Sebastian Schuberth <> writes:

> Well, if by "everywhere" in (1) you mean "on all platforms" then
> you're right. But my patch does not define __NO_INLINE__ globally, but
> only at the time string.h / strings.h is included. Afterwards
> __NO_INLINE__ is undefined.

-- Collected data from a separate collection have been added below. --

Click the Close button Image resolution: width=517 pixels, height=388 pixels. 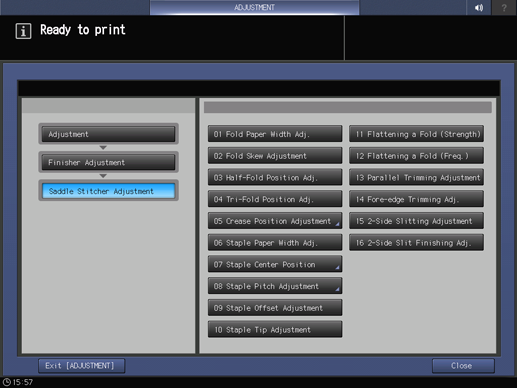point(463,366)
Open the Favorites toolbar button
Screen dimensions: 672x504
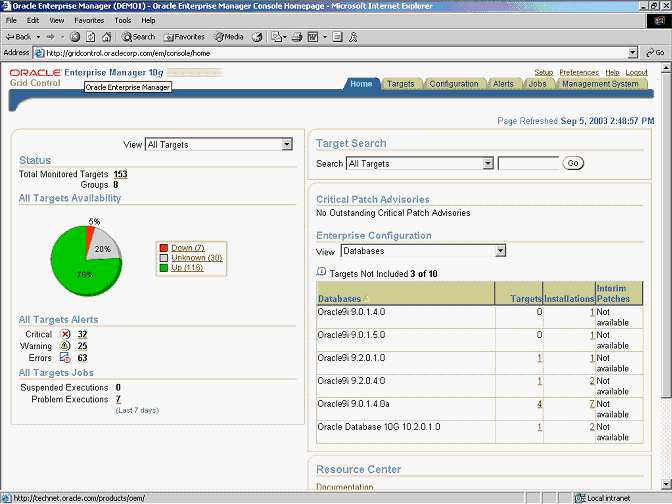(x=184, y=37)
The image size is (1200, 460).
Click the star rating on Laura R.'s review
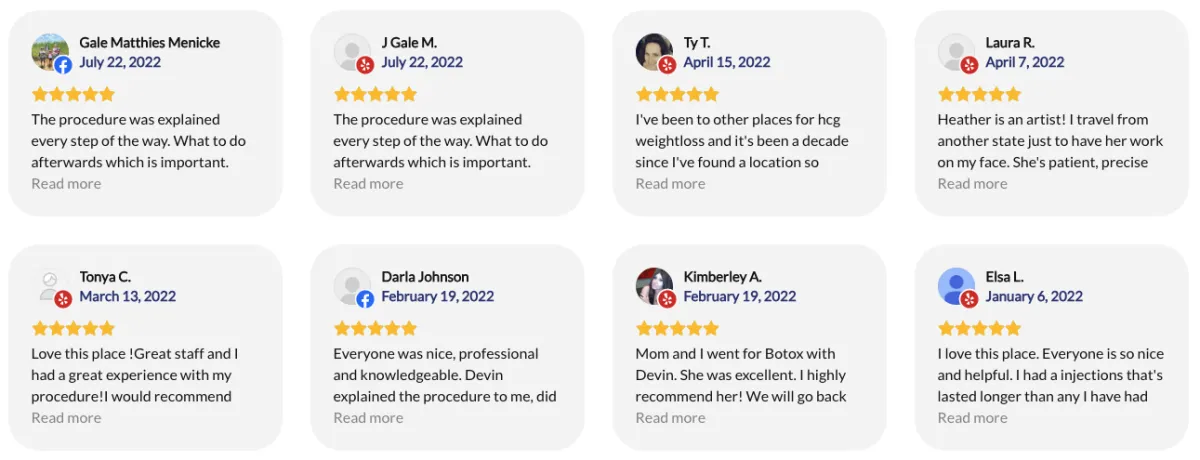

In that sense, __NO_INLINE__ is not
> defined "everywhere".

Which means people who do want to see that macro defined will be
broken after that section of the header file which unconditionally
undefs it, right?

That is exactly why that change should not appear in the platform
neutral part of the header file.

> --- a/git-compat-util.h
> +++ b/git-compat-util.h
> @@ -85,12 +85,16 @@
>  #define _NETBSD_SOURCE 1
>  #define _SGI_SOURCE 1
> +#ifdef __MINGW32__
>  #define __NO_INLINE__ /* do not inline strcasecmp() */
> +#endif
>  #include <string.h>
> +#ifdef __MINGW32__
> +#undef __NO_INLINE__
> +#endif

That is certainly better than the unconditional one, but I wonder if
it is an option to add compat/mingw/string.h without doing the
above, though.

That header file can do the "no-inline" dance before including the
real thing with "#include_next", and nobody else would notice, no?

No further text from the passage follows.